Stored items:
***

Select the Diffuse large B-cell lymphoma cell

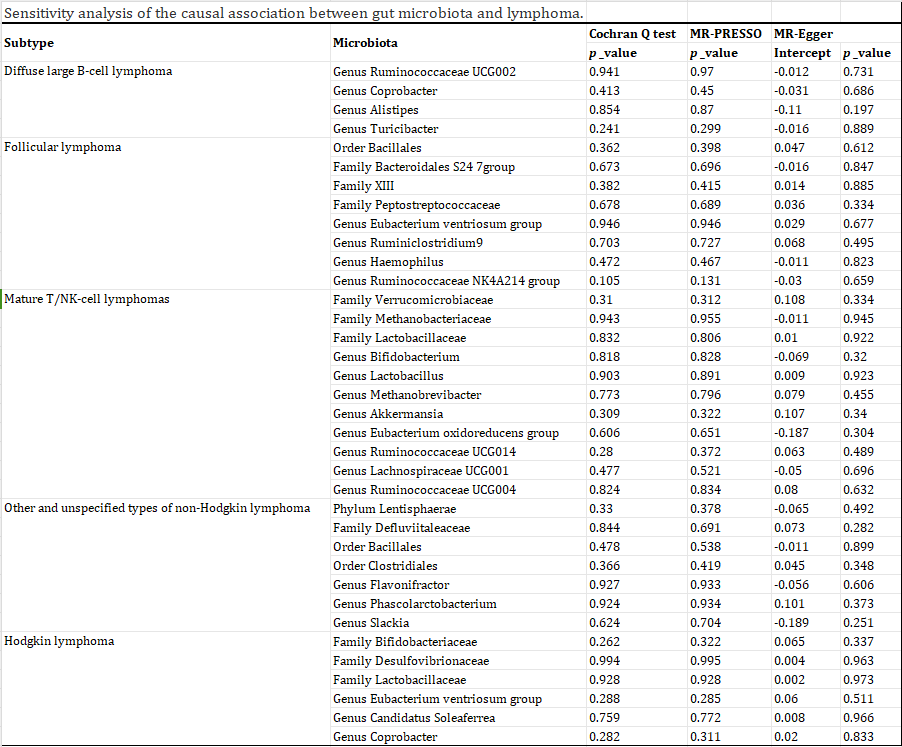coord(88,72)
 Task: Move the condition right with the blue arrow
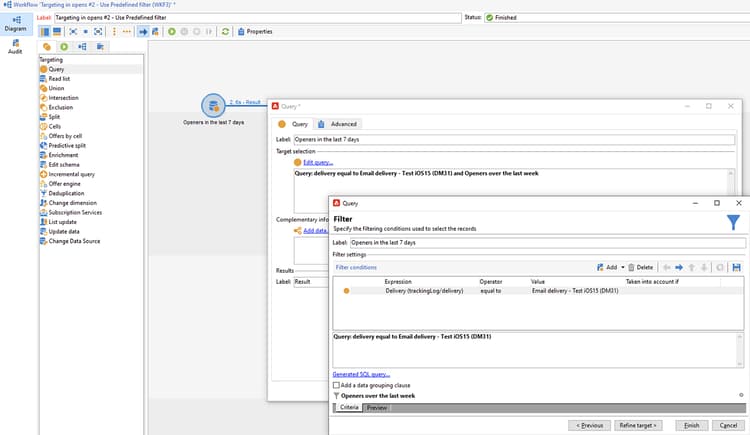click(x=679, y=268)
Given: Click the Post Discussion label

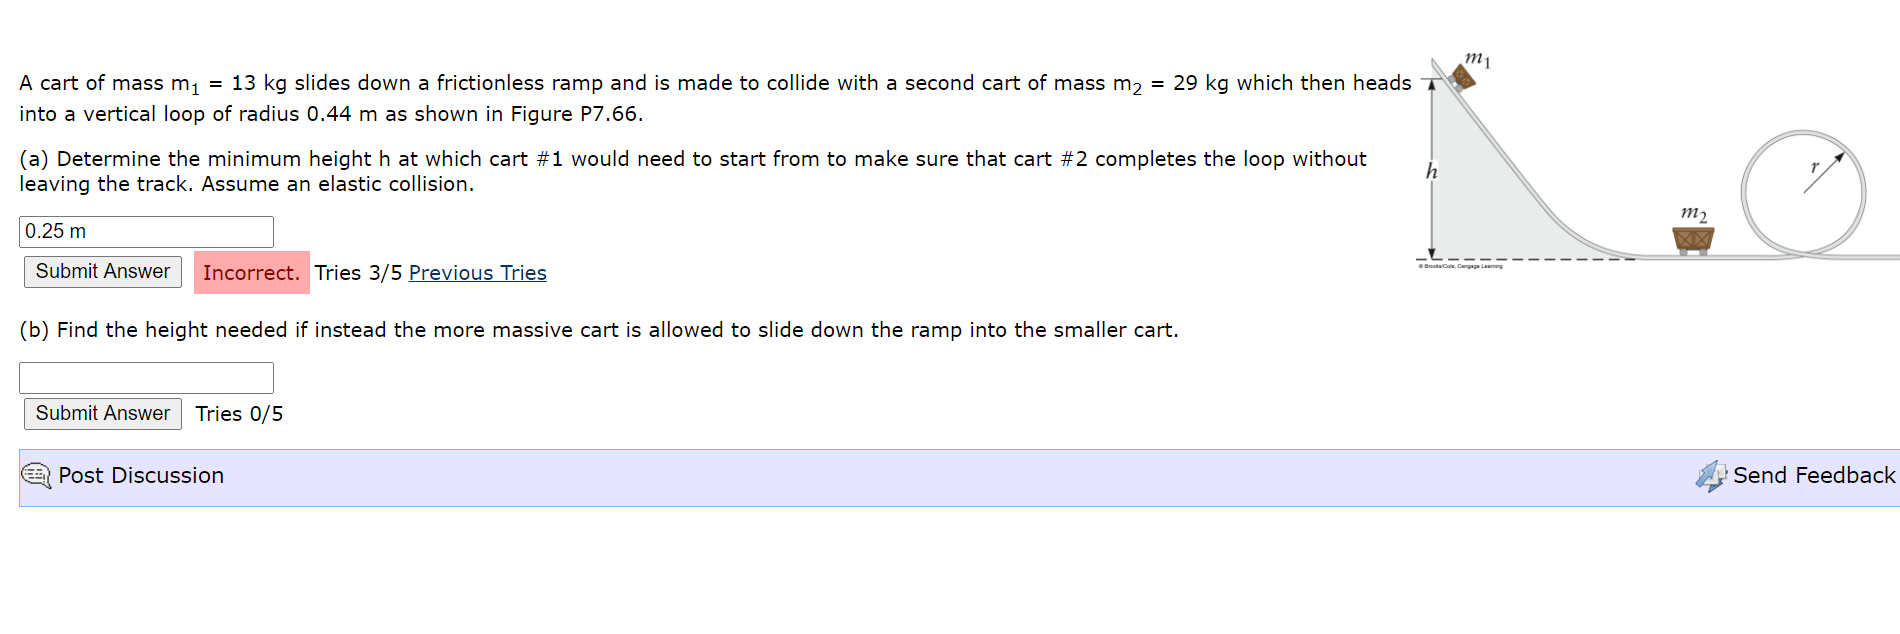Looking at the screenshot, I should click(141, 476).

***

Please copy the entries in full. Leave each image out.

→ **RESPONSE TO THIS EXERCISE**
Select the Diffuse large B-cell lymphoma cell

coord(88,72)
 Task: Move the condition right with the blue arrow
click(x=679, y=268)
Given: Click the Post Discussion label

Looking at the screenshot, I should click(141, 476).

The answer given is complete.